-- WHAT THE TASK REQUIRES --
Leave out every picture, then transcribe the rest of the listing exactly.

· · · ·

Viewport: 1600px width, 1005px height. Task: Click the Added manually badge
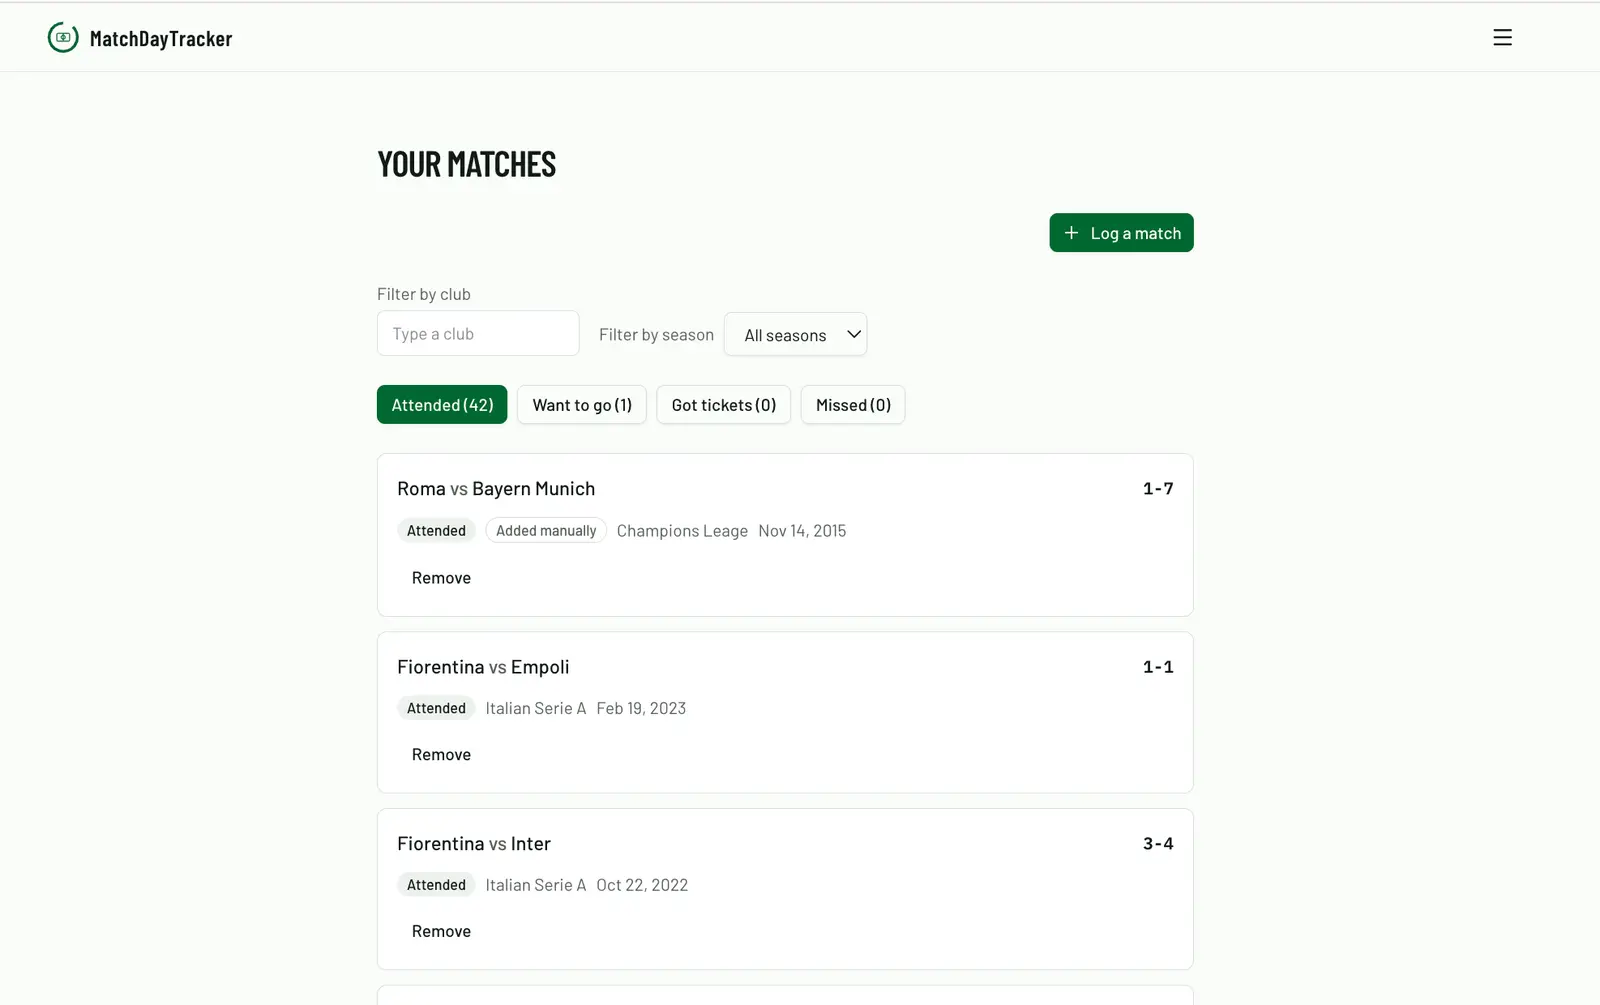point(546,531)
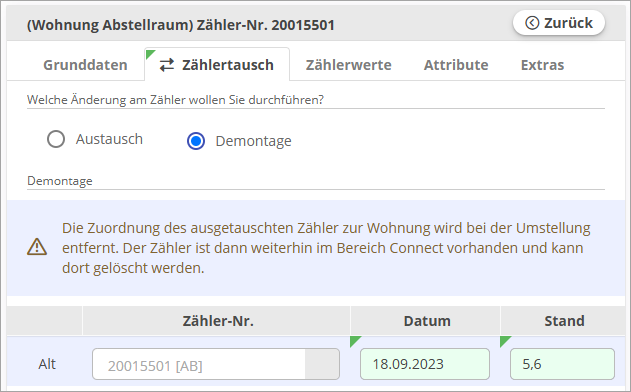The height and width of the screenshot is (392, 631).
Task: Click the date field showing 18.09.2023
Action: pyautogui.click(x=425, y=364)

· · · ·

-- TASK RESPONSE --
Viewport: 1600px width, 1005px height. Task: Click the Added manually badge
point(546,531)
The height and width of the screenshot is (392, 631).
Task: Click the date field showing 18.09.2023
Action: pyautogui.click(x=425, y=364)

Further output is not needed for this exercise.